▶ [Problem requirements]: In the material below, find the line containing "Image resolution: width=1568" and output it and all lines after it exactly, through the last one, without the pictures.

▶ [Information]:

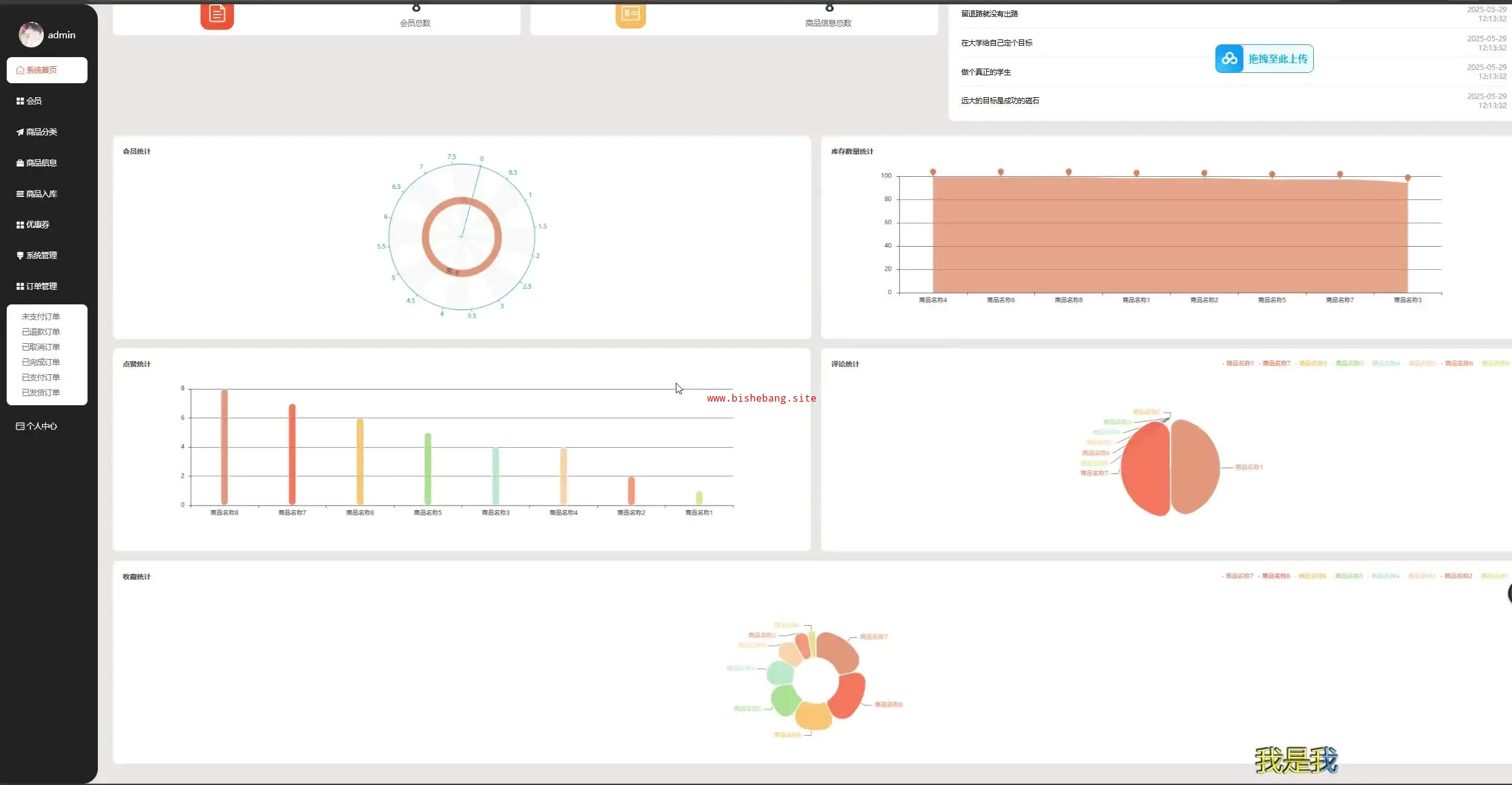This screenshot has width=1512, height=785.
Task: Click the red 商品名称7 bar in 点赞统计
Action: tap(292, 454)
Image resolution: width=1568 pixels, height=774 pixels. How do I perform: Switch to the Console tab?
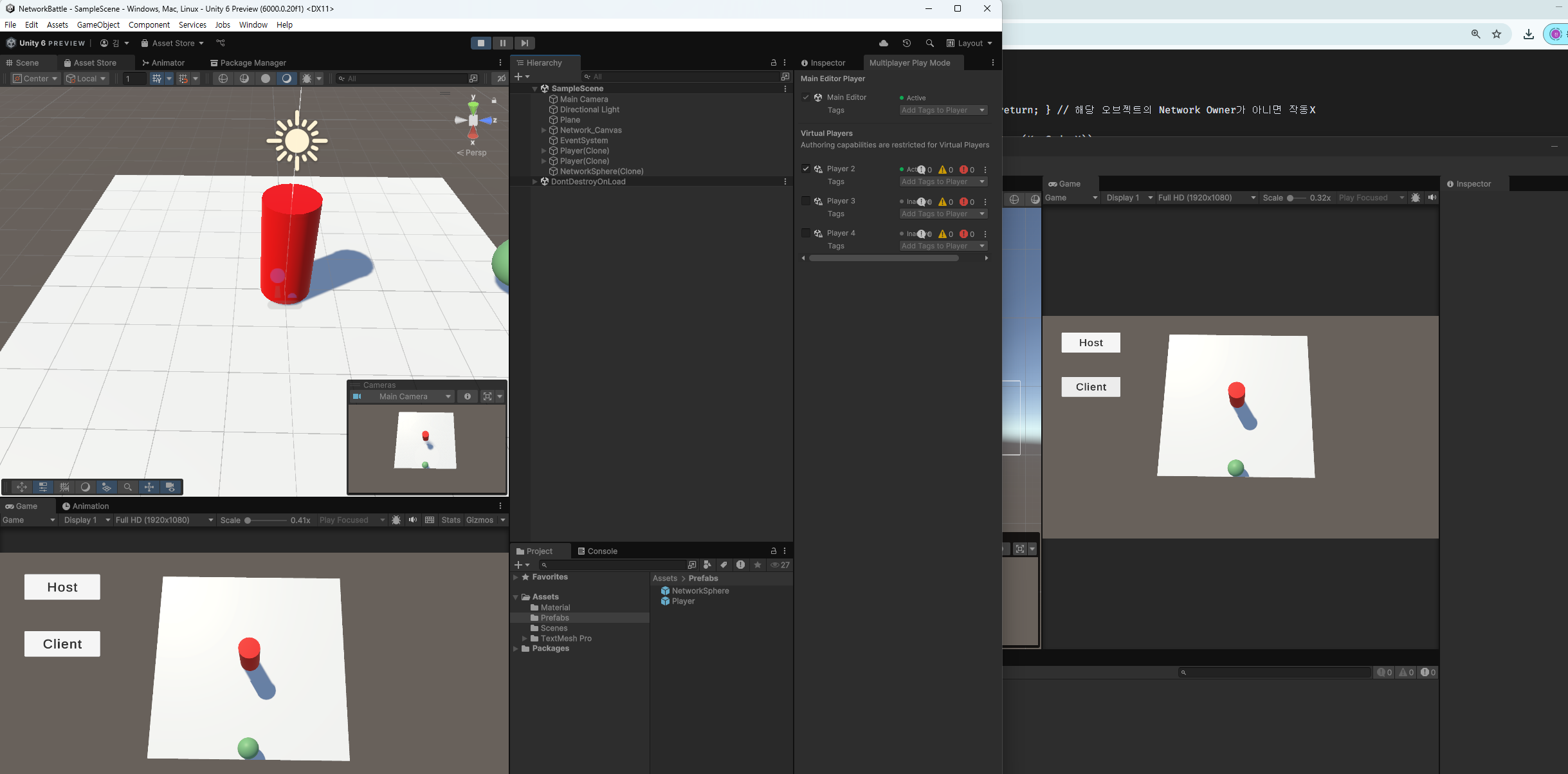(597, 551)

▶ [Task answer]:
Image resolution: width=1568 pixels, height=774 pixels. How do I perform: Switch to the Console tab?
(597, 551)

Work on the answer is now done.